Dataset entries
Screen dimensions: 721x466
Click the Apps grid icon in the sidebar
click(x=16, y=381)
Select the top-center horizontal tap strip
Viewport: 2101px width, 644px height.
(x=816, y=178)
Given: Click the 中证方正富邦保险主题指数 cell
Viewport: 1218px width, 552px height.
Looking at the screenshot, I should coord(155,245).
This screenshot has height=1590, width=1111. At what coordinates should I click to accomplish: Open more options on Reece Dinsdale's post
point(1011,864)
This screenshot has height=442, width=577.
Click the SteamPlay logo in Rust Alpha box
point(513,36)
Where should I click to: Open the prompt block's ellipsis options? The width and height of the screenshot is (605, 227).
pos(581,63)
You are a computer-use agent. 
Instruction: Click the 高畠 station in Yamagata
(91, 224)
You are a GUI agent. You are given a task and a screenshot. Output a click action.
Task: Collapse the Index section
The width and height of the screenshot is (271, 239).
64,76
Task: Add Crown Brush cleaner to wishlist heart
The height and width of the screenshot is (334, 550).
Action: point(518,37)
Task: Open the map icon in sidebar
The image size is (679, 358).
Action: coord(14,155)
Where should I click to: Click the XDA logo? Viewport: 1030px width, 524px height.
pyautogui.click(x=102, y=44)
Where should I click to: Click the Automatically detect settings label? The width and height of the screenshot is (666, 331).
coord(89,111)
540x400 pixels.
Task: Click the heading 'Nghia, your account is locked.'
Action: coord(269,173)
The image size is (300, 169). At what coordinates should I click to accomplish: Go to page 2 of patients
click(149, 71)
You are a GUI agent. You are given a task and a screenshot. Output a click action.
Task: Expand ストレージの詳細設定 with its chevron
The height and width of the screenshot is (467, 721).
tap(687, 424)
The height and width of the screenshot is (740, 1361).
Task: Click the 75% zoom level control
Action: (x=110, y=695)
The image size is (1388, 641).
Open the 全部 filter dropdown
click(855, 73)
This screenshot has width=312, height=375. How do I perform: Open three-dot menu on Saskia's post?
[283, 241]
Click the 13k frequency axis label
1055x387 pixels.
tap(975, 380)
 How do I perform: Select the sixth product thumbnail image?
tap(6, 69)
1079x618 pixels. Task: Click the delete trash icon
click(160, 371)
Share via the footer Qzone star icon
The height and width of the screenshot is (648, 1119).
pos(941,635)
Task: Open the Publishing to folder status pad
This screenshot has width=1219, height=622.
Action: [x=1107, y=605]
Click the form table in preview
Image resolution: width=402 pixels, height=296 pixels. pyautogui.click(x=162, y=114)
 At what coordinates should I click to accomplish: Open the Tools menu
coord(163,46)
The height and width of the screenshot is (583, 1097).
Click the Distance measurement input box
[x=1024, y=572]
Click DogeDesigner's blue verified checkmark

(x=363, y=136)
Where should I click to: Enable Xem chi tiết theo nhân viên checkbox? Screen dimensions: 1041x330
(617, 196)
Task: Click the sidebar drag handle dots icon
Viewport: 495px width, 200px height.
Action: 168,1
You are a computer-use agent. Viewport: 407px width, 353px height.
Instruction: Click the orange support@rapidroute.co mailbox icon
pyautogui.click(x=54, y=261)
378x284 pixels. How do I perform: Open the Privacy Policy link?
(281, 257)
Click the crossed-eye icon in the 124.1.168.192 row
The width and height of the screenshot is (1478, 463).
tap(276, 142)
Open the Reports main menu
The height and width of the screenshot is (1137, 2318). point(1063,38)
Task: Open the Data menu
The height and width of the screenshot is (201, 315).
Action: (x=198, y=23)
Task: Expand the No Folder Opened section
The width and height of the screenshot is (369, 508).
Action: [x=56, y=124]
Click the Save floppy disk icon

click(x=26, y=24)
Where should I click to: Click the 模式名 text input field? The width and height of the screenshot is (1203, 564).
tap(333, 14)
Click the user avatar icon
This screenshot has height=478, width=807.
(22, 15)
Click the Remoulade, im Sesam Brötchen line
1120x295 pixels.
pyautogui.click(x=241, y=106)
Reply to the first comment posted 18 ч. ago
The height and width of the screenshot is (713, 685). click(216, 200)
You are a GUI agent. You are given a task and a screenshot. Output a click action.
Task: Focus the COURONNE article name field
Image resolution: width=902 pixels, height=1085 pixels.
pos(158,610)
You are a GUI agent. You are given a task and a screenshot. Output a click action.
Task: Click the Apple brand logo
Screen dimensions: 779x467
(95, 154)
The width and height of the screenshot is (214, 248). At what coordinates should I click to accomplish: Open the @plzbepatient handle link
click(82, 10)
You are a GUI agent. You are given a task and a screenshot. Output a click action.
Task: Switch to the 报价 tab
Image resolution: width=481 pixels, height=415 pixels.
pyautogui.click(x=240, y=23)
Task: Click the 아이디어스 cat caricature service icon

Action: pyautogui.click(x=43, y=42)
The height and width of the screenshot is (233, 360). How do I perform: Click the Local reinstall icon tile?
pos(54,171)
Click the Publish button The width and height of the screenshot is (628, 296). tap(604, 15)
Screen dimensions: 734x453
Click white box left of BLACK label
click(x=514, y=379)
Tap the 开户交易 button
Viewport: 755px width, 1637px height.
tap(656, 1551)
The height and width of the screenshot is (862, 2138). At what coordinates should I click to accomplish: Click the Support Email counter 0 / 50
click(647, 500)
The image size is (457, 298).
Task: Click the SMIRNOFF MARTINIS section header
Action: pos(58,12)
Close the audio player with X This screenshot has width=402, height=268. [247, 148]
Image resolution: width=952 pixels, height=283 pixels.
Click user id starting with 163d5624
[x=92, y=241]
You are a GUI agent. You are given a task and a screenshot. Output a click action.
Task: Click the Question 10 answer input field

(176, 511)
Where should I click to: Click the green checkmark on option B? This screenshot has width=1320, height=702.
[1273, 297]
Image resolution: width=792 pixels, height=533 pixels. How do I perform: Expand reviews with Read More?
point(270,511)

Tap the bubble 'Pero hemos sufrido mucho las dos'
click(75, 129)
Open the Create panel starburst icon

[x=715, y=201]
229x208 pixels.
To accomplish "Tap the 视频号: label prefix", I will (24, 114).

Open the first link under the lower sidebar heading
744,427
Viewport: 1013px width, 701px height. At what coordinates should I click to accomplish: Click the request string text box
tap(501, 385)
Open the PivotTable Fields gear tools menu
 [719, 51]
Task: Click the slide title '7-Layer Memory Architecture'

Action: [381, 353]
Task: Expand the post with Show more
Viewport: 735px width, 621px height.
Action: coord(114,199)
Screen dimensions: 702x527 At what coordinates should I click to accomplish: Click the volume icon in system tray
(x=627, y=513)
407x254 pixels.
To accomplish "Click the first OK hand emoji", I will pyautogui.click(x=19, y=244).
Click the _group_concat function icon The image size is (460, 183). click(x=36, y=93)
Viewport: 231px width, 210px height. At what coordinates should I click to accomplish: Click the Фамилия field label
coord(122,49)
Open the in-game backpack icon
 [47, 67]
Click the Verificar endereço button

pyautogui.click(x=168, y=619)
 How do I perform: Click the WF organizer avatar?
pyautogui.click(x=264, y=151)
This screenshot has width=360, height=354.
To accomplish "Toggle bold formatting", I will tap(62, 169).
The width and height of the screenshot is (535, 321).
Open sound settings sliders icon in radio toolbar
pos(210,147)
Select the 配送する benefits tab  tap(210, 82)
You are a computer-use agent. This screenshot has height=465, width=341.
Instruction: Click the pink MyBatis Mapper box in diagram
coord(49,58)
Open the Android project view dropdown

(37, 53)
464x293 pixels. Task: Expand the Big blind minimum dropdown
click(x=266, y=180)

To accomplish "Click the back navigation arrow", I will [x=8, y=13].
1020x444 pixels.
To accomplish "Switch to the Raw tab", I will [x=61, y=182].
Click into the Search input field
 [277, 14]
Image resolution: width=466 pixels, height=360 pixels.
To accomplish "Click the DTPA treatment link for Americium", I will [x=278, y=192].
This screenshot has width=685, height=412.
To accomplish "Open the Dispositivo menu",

## Problem description
Every line in the data that holds the string "computer" should be returned.

## Solution for this exercise
You are a computer-use agent. 
You are a computer-use agent. Viewport: 407px width, 353px height.
You are a computer-use agent. This screenshot has height=465, width=341.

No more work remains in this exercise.